## Work to complete
The expected answer comprises all lines from the entries that contain the string "will".

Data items
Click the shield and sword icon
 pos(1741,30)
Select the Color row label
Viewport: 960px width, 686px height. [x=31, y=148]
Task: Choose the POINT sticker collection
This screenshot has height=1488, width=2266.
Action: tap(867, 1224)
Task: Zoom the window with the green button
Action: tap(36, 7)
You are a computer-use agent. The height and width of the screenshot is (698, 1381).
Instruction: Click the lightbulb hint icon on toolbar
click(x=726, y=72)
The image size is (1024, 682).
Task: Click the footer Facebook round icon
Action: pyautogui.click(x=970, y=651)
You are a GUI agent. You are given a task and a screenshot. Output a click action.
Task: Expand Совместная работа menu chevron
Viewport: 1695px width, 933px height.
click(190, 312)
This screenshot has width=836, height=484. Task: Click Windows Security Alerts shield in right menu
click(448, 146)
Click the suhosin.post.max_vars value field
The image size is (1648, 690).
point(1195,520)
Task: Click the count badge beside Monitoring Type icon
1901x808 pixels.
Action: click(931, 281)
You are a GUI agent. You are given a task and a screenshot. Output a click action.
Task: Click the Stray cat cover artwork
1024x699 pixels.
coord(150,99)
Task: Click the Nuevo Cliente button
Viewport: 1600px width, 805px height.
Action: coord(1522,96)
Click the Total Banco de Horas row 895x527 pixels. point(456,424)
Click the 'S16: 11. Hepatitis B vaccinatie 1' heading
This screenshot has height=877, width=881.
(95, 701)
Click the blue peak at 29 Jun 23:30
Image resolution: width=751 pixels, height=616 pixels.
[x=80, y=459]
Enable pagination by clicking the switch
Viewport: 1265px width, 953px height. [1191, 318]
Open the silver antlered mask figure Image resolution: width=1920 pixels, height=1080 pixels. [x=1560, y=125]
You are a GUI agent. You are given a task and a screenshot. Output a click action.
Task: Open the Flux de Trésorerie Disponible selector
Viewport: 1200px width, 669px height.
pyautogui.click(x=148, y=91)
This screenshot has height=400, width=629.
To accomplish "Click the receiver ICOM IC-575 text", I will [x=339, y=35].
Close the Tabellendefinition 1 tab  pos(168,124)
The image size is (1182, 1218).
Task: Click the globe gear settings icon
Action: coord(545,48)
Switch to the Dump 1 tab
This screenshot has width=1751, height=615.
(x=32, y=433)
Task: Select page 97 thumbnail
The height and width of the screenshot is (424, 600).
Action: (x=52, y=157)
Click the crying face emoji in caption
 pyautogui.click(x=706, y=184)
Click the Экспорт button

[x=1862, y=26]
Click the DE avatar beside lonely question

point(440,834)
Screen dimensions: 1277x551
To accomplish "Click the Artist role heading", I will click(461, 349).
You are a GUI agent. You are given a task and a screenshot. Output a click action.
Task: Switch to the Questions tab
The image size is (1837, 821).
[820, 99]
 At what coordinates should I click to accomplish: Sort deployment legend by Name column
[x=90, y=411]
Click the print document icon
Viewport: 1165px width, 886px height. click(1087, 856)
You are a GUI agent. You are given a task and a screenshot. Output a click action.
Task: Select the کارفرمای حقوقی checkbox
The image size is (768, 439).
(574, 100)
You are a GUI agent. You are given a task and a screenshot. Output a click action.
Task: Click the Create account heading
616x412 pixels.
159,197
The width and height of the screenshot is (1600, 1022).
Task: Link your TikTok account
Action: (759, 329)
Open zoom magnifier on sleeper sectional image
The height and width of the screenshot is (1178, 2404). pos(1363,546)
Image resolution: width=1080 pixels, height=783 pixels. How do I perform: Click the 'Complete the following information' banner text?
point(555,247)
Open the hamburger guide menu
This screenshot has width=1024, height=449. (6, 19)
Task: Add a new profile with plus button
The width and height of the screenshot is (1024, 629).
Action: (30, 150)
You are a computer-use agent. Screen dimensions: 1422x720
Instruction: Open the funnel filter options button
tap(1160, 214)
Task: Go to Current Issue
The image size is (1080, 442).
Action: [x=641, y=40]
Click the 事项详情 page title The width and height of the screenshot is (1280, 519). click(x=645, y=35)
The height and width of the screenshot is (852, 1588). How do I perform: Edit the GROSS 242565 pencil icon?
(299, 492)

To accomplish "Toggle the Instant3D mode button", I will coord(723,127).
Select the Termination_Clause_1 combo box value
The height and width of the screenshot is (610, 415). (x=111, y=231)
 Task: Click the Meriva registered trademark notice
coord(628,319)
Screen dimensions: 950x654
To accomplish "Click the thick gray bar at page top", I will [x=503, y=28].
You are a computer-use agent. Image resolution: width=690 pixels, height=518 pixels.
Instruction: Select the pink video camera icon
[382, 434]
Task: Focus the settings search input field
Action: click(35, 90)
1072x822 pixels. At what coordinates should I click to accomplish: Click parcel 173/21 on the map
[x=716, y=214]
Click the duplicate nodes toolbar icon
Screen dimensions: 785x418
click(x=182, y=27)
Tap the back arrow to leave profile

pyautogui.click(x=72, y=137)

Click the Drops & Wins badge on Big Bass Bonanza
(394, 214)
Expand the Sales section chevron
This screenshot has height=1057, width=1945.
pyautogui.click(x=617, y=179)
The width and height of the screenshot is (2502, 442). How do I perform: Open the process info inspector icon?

## Task result
To accomplish "Click the receiver ICOM IC-575 text", I will [x=339, y=35].
To accomplish "Click the Artist role heading", I will click(461, 349).
To accomplish "Toggle the Instant3D mode button", I will coord(723,127).
To accomplish "Click the thick gray bar at page top", I will [x=503, y=28].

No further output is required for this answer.